What needs to be done
Count the lines of the data below that contain the string "coordinates", and reply with the number alone.

━━━ Data ━━━

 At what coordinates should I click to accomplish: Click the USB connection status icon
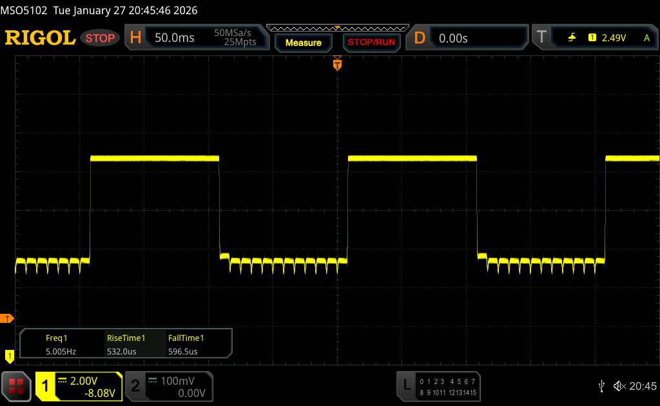tap(601, 385)
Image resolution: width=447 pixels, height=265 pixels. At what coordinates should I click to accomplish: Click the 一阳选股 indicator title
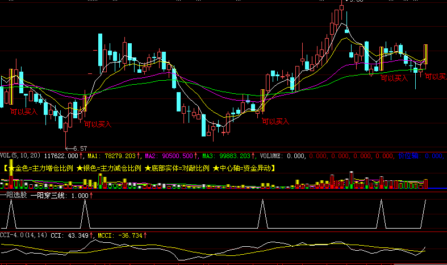click(x=13, y=195)
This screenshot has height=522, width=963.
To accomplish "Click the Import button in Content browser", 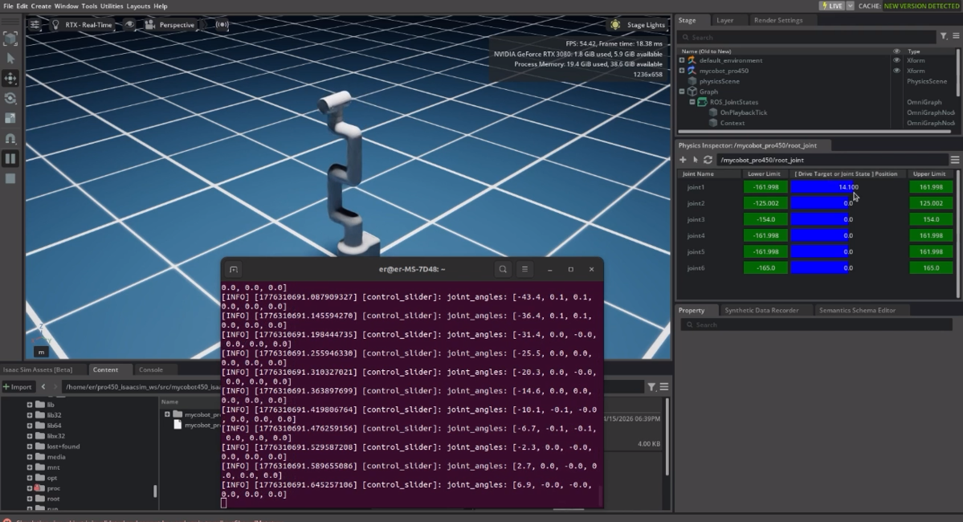I will click(18, 386).
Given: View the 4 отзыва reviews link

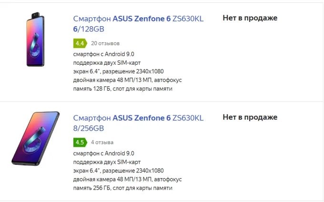Looking at the screenshot, I should [102, 142].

━━━

Output for this exercise
2